BEGIN INFORMATION SHOWN

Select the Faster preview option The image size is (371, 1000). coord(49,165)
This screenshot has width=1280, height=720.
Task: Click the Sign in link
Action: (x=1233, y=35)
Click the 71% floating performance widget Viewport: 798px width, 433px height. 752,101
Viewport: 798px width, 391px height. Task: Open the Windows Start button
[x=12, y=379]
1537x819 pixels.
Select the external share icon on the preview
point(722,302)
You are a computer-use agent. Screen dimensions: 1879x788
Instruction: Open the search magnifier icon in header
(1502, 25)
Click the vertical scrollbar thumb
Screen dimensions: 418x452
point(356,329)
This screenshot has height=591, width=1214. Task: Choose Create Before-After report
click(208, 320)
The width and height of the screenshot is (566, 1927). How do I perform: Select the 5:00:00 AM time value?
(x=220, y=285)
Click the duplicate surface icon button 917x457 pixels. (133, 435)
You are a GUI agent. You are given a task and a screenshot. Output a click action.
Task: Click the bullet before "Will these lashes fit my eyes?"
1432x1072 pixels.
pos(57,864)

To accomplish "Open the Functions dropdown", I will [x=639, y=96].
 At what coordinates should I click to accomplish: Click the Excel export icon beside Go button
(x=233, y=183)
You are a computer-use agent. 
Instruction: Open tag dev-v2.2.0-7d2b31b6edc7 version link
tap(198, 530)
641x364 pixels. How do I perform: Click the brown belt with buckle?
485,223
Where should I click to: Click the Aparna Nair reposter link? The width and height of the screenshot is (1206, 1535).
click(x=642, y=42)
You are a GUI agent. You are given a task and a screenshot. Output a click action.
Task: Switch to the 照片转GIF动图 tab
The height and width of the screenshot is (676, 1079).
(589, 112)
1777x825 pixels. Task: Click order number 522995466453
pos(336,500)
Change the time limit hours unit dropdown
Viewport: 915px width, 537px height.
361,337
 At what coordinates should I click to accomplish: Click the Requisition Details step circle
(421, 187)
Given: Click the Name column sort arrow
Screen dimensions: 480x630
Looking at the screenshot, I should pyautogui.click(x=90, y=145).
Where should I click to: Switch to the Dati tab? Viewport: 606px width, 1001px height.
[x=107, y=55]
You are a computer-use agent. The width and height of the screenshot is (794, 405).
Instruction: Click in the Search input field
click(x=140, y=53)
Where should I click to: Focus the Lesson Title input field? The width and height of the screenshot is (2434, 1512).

END INFORMATION SHOWN

### PROBLEM DESCRIPTION
Please write out the lines that run from the one with "Viewport: 915px width, 537px height." to the end of the records, both included, exactly as they appear.

### COMPLETED EXERCISE
Viewport: 915px width, 537px height.
361,337
 At what coordinates should I click to accomplish: Click the Requisition Details step circle
(421, 187)
Given: Click the Name column sort arrow
Screen dimensions: 480x630
Looking at the screenshot, I should pyautogui.click(x=90, y=145).
Where should I click to: Switch to the Dati tab? Viewport: 606px width, 1001px height.
[x=107, y=55]
You are a computer-use agent. The width and height of the screenshot is (794, 405).
Instruction: Click in the Search input field
click(x=140, y=53)
Where should I click to: Focus the Lesson Title input field? The width and height of the screenshot is (2434, 1512).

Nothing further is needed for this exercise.